The next cell will download the CGRASP dataset and read it in as a pandas dataframe with variable name `sample_df`

In [None]:
url=(url+filename)
print('Retrieving Data, Please Wait')
#retrieve data
sample_df=pd.read_csv(url)
print('Sediment Data Retrieved!') 


Let's take a quick look at the top of the file

In [None]:
sample_df.head()

## Now lets make use of both datasets to assign depths from CUDEM to C-Grasp Samples

Turn the sample and CUDEM datasets in to GeoDataFrames (spatial data) and set them to their CRS(EPSG:4326) and then project them to a projected coordinate system (EPSG 3857)

In [None]:
#convert the CUDEM dataframe

cudem_gdf = gpd.GeoDataFrame(
    cudem_df, geometry=gpd.points_from_xy(cudem_df.longitude, cudem_df.latitude))

cudem_gdf=cudem_gdf.set_crs('EPSG:4326')
cudem_gdf=cudem_gdf.to_crs('EPSG:3857')


#convert the C-GRASP dataframe
sample_gdf = gpd.GeoDataFrame(
    sample_df, geometry=gpd.points_from_xy(sample_df.longitude, sample_df.latitude))

sample_gdf=sample_gdf.set_crs('EPSG:4326')
sample_gdf=sample_gdf.to_crs('EPSG:3857')



This cell will use the package Geopandas' sjoin_nearest function to join together the sediment samples with its nearest CUDEM depth measurement.

In [None]:
joined = sample_gdf.sjoin_nearest(cudem_gdf, how="left")

joined=joined.to_crs('EPSG:4326') #convert back to epsg 4326

df=pd.DataFrame(joined)
-.-.-
**Task set:**
a – In the notebook excerpt on assigning CUDEM depths to C-GRASP samples, list every variable name that appears on the left side of an assignment in the code.
b – Continue the notebook excerpt on assigning CUDEM depths to C-GRASP samples, starting after its last code line.
The lines after this notebook excerpt are not needed.
-.-.-
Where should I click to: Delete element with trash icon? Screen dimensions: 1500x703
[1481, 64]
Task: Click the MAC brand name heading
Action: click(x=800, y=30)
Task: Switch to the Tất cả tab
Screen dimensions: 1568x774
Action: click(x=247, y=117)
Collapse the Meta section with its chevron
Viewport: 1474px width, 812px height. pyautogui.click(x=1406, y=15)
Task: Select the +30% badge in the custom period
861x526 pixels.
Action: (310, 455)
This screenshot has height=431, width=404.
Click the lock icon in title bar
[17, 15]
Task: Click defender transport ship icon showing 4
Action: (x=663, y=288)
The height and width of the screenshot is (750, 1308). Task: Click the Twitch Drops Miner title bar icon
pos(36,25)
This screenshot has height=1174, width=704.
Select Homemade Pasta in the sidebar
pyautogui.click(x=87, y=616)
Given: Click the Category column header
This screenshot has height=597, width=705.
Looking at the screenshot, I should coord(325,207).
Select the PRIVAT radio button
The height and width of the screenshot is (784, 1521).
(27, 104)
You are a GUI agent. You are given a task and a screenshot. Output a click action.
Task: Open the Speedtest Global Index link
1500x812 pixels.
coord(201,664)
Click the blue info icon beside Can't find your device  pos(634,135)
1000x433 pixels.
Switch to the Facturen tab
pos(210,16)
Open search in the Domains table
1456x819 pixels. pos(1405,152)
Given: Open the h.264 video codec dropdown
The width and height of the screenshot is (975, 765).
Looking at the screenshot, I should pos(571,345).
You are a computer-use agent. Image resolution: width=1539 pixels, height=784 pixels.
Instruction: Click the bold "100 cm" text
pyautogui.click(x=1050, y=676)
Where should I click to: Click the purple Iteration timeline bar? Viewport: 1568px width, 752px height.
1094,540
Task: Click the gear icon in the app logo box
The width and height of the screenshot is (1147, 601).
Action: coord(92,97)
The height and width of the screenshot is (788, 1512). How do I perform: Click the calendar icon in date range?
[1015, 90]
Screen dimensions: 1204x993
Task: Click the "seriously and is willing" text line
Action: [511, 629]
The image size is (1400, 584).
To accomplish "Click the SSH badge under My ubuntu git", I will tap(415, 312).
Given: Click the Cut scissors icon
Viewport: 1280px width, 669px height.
-.-.-
**Replies:**
a – url, sample_df, cudem_gdf, sample_gdf, joined, df

b –
Rename the fields in the dataframe to be more recognizeable (i.e. turn "left" and "right" fields to "sample" and "cudem"

In [None]:

#rename some of the new field names
df['latitude_sample']=df['latitude_left']
df['latitude_cudem']=df['latitude_right']
df['longitude_sample']=df['longitude_left']
df['longitude_cudem']=df['longitude_right']

#drop geometry column 
df=df.drop(columns=['geometry','crs','latitude_left','latitude_right','longitude_left','longitude_right'])

Let's take a look to see how that all worked out:

In [None]:
df

let's look at a statistic like depth vs d50 grainsize

In [None]:
plt.plot(df['depth'], df['d50'], 'o', color='black');

### Write to file

Finally, define a csv file name for the output dataframe

In [None]:
output_csvfile='../data_CudemDepths.csv'

write the data to that csv file

In [None]:
df.to_csv(output_csvfile)